DIRECTIONS FOR THIS TASK> Please name the two matters that Warfield's two subsidiary questions concern in the passage on human origins below.

SUPPLIED TEXT>
┄┄┄┄┄┄┄┄┄┄
What intrigues me, however, is that most evangelical Christians seem to be unaware that a rejection of the idea of human evolution and an insistence on a non-evolutionary creation of the human race do not thereby adequately protect biblical anthropology from possible erosion. Even on the presumption of the special creation of humanity there is other scientific evidence that has the potential for affecting our understanding of the doctrine of original sin. Arising out of Warfield's "fundamental assertion" are his two additional subsidiary questions concerning the antiquity and the unity of the human race. Although these questions were discussed vigorously in the 19th century, Warfield admitted in 1911 that "neither of them can be said to be burning questions of today." Given the explosion of extra-biblical evidence bearing on the antiquity and unity of the human race since Warfield's day, however, it is striking that these questions have received relatively little recent analysis within the evangelical community. Although anthropologists have pondered the two questions, Christian scholars in general and theologians in particular seem poorly informed about the pertinent extra-biblical evidence and its implications for Christian theology.4 In an effort to fan the flames of interest in these two questions a bit, this paper aims to offer a fresh restatement of some of the questions surrounding the antiquity and unity of the human race and to sharpen the focus on the related theological and exegetical problems in order to encourage sustained dialogue among Christian theologians, anthropologists, and paleontologists in respect to these questions.
┄┄┄┄┄┄┄┄┄┄
RECORDS PROVIDED>
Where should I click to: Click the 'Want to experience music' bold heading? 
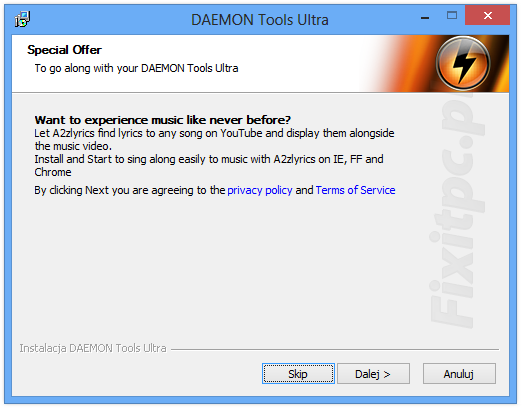pyautogui.click(x=163, y=120)
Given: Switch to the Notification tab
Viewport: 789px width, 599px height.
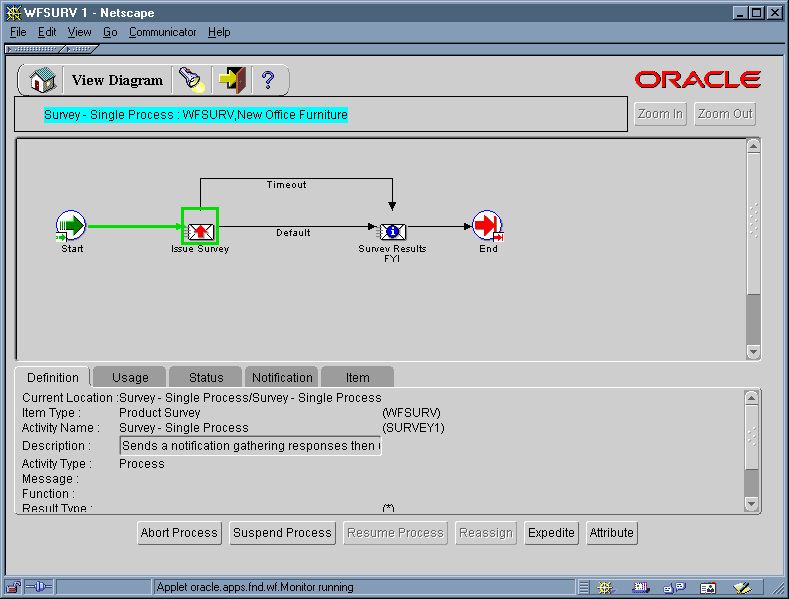Looking at the screenshot, I should 282,377.
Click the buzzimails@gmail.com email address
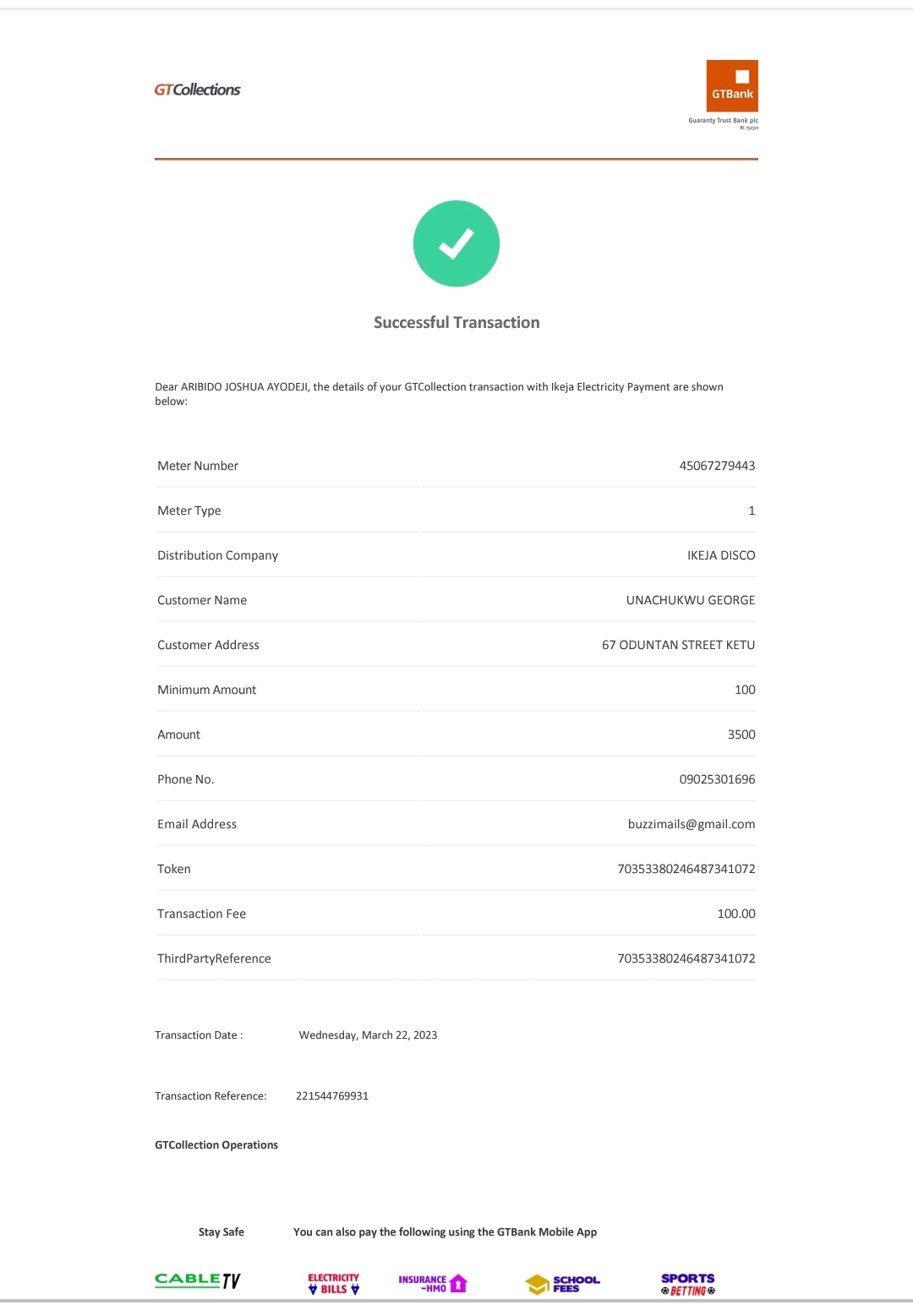This screenshot has width=913, height=1316. click(x=691, y=824)
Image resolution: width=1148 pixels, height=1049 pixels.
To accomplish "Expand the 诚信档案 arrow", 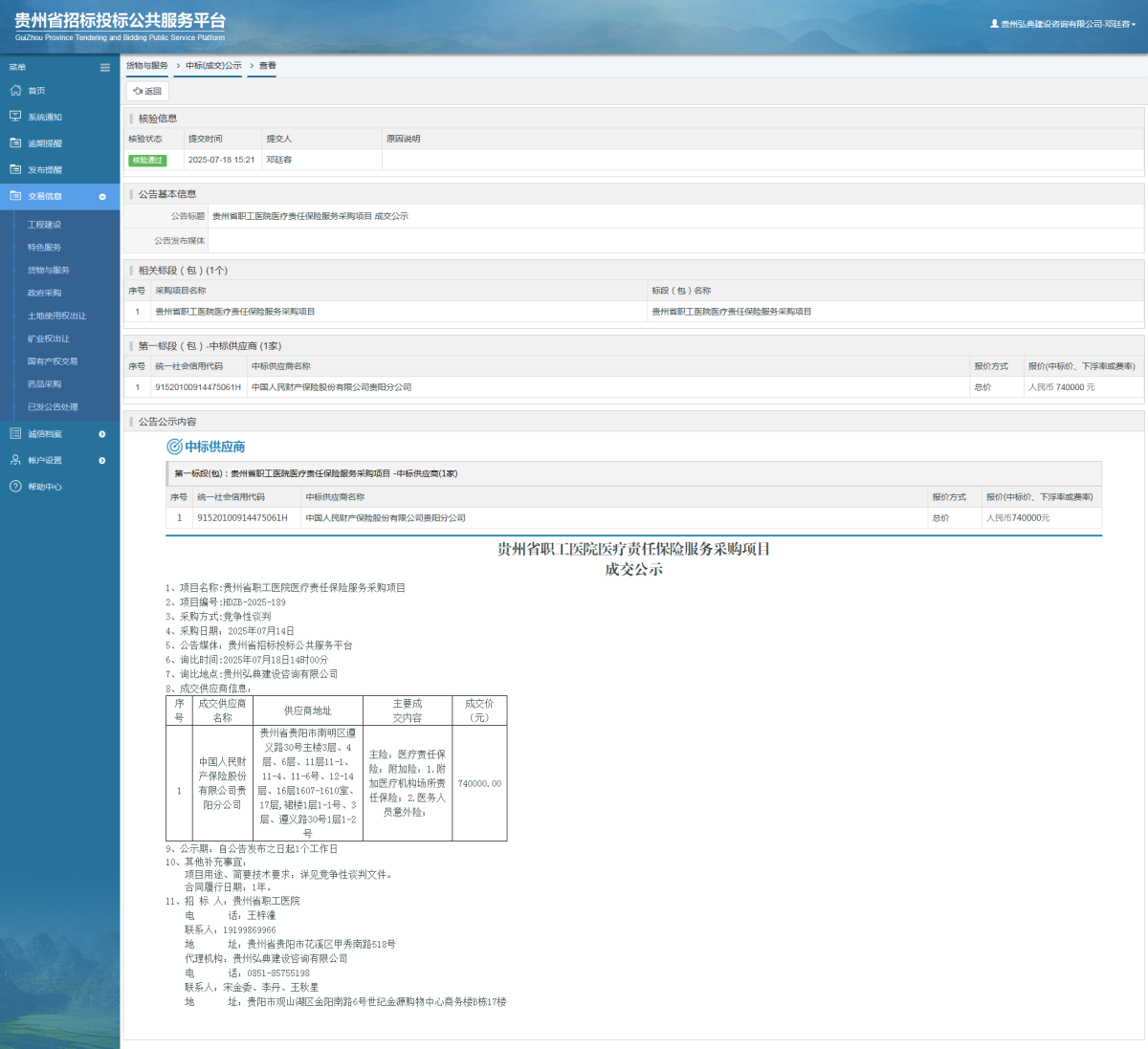I will 102,434.
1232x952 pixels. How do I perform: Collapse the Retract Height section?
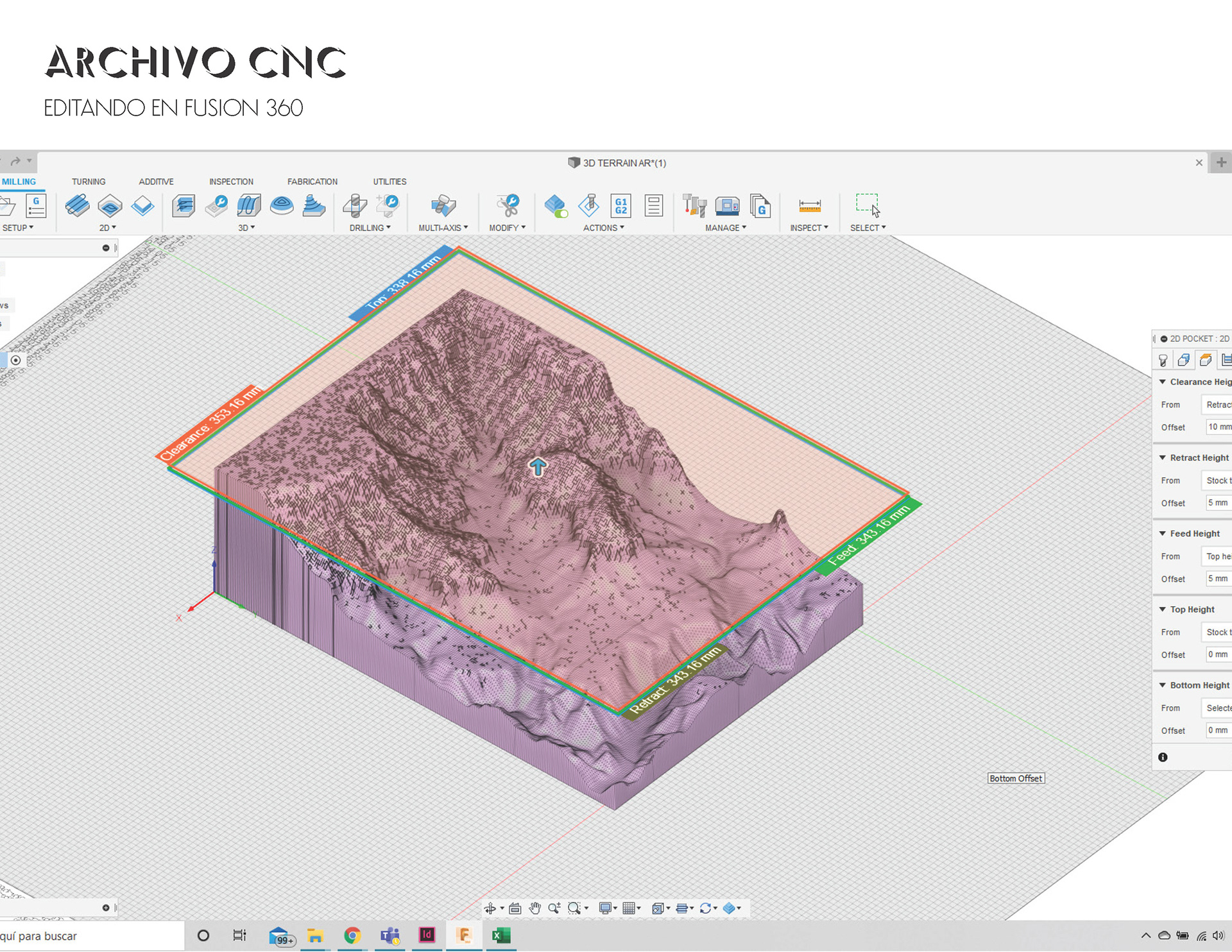(x=1162, y=457)
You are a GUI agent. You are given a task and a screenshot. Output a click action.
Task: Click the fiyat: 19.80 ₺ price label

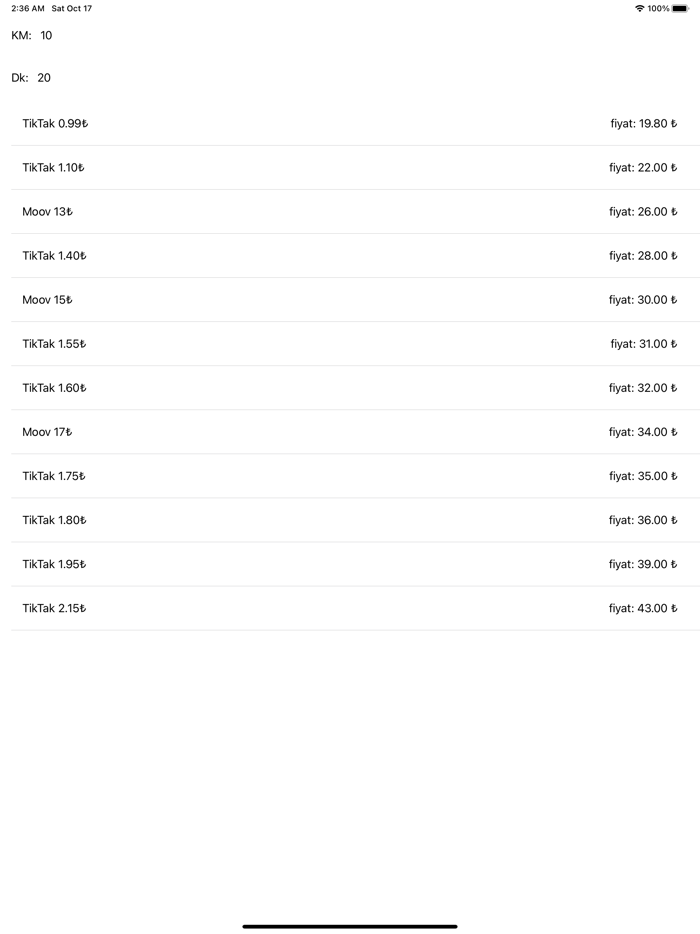click(x=643, y=124)
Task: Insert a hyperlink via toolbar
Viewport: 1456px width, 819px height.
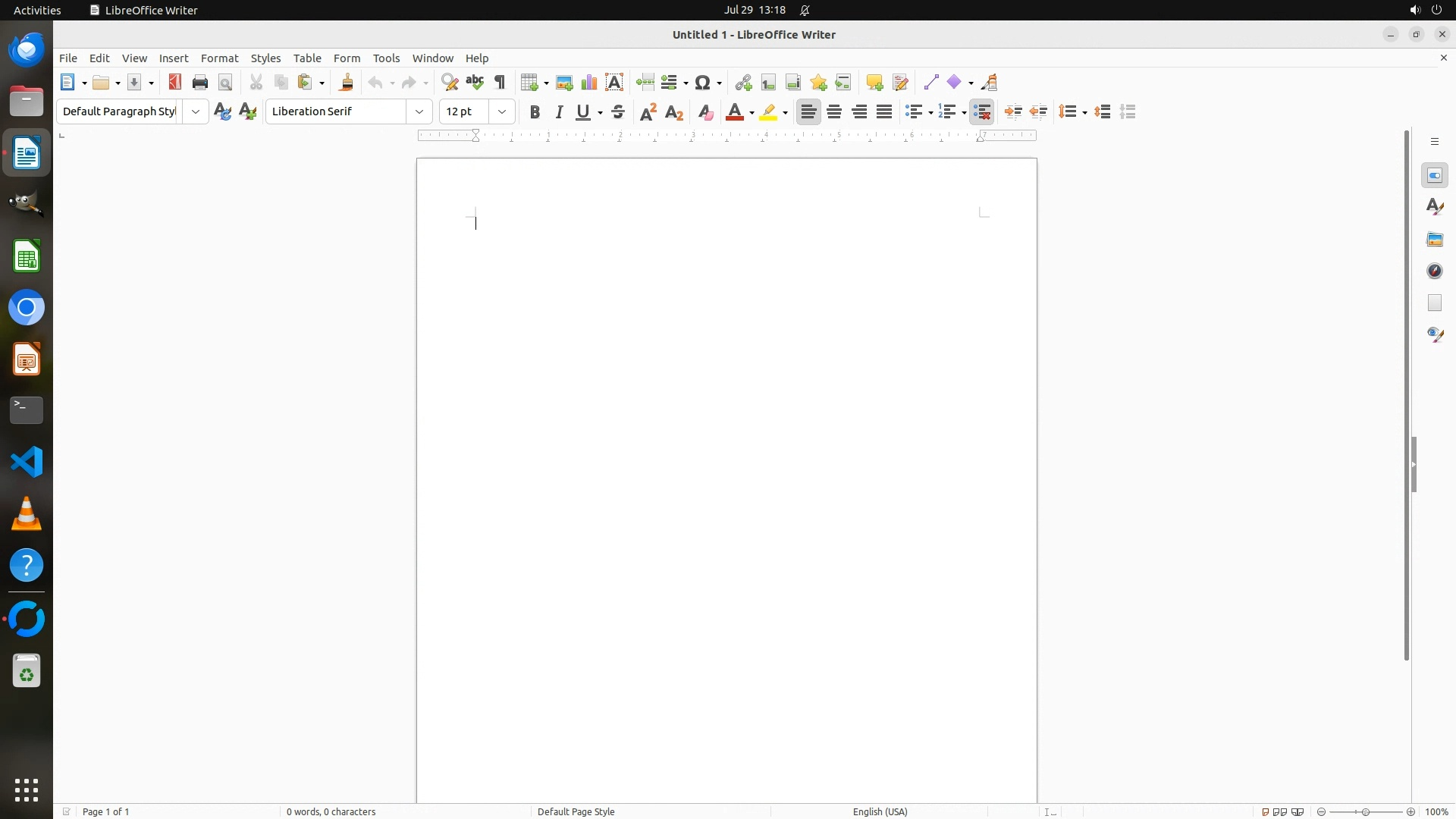Action: [x=743, y=83]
┄┄┄┄┄┄┄┄┄┄
WRITTEN SOLUTION> The antiquity and the unity of the human race.